Per copertura efficace, invece, si intende il numero di individui appartenenti al target group che sono stati esposti a una data campagna un numero di volte uguale o superiore alla classe di frequenza considerata efficace (effective frequency) per conseguire uno specifico obiettivo di comunicazione. Per determinare la classe di frequenza che può considerarsi efficace, tipicamente si ricorre alla distribuzione di frequenza, ossia alla ripartizione dei contatti in relazione al numero di esposizioni al messaggio pubblicitario: numero di persone raggiunte solo una volta, solo due volte, e così via.

Le tecniche di pianificazione pubblicitaria

La distribuzione della pressione pubblicitaria all’interno dello stesso arco temporale può avvenire in modi diversi. Fondamentalmente sono tre le tecniche di pianificazione a cui il media planner può ricorrere: continuità, burst e flighting. Più nel dettaglio:

La pianificazione continuativa consiste nel garantire una presenza continuativa del prodotto pubblicizzato nel tempo (lungo tutto l’arco del periodo di stagionalità), a un livello di pressione relativamente contenuto. Una pianificazione di questo tipo può essere la soluzione migliore per quei prodotti con elevato tasso di riacquisto (i beni di largo consumo) che, devono proprio puntare sulla frequenza per mantenere la loro awareness sostanzialmente stabile nel tempo. Quando la stagionalità è trascurabile, più in generale, la pianificazione della pubblicità è continuativa nel corso di tutto l’anno, sempre che il budget lo consenta.

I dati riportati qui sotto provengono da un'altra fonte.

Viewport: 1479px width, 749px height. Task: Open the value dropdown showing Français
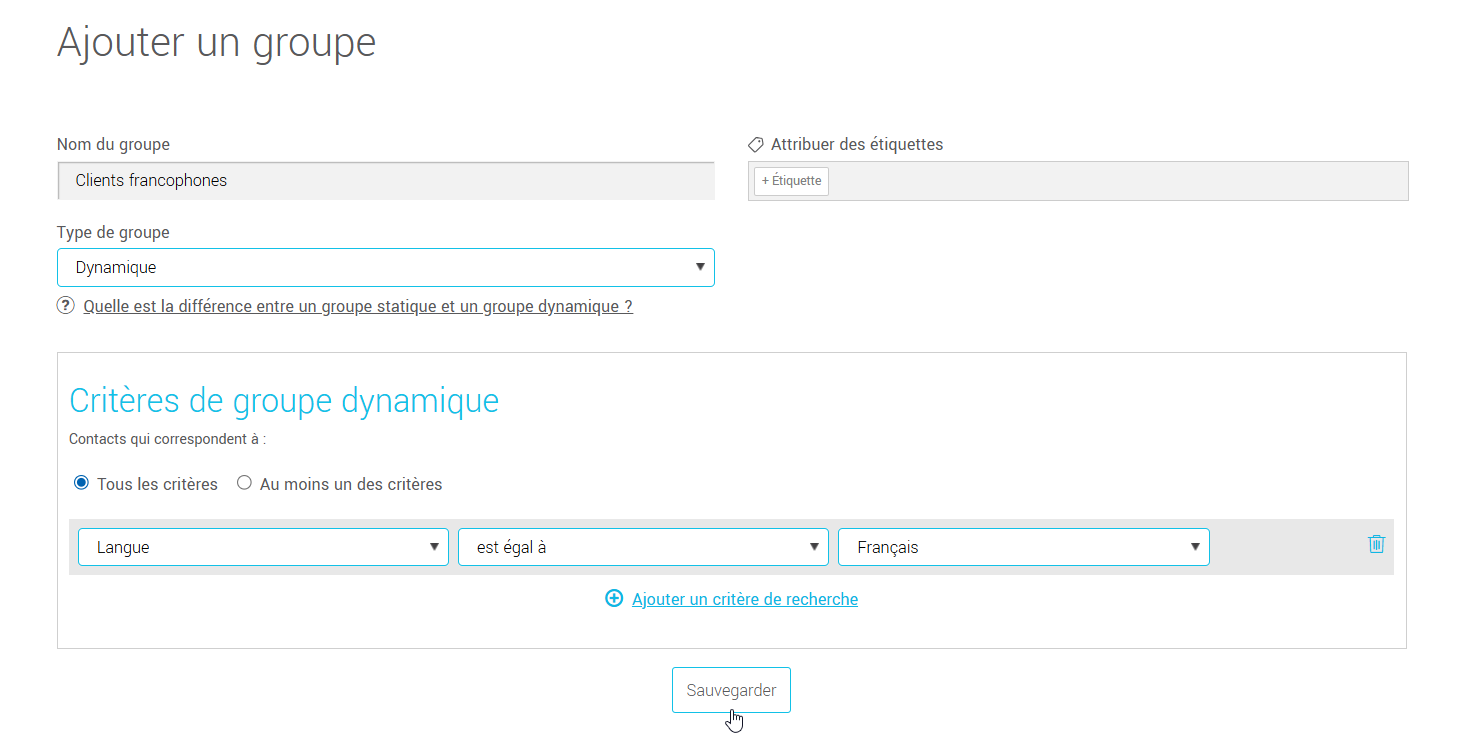[x=1024, y=547]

La pianificazione continuativa si fonda sul presupposto che in ogni settimana dell’anno esistono consumatori che, avendo esaurito il prodotto, si trovano nella necessità di ripeterne l’acquisto. Questa tecnica è nota anche con il nome di media recency, che ne sottolinea il proposito di intercettare temporalmente queste opportunità.

Il modello Burst, all’opposto, prevede la concentrazione della pressione pubblicitaria in un arco temporale molto ristretto: alti livelli di pressione pubblicitaria giornaliera/settimanale distribuiti su un numero ridotto di settimane di attività. Pianificazioni più concentrate nel tempo sono preferibili in presenza di mercati fortemente concentrati nelle quote di mercato o caratterizzati da un’elevata stagionalità delle vendite.

Flighting, cioè alternarsi di blocchi di spot (flight) a periodi di assenza dell’attività comunicativa. Comunicare per flight significa concentrare la pressione pubblicitaria solo in certi periodi di campagna, che vengono alternati a periodi di assenza dell’attività comunicativa (hiatus). Quest’ultimi, in genere, hanno una durata tale da minimizzare la decrescita del ricordo spontaneo della pubblicità nel periodo di inattività che intercorre tra un flight e il successivo (interonda minima). Le campagne articolate su più flight nel corso dell’anno, pertanto, consentono di massimizzare i livelli di ricordo e favorire un rapido spostamento delle preferenze d’acquisto.

Fonti:

– Strategia in pubblicità. Dall’intelligenza, la magia di Marco Lombardi e Mindshare, edito da FrancoAngeli nel 2017;

– Come misurare il ritorno della pubblicità di Vittorio Bonori e Giorgio Tassinari, pubblicato da Il Sole 24 Ore nel 2011.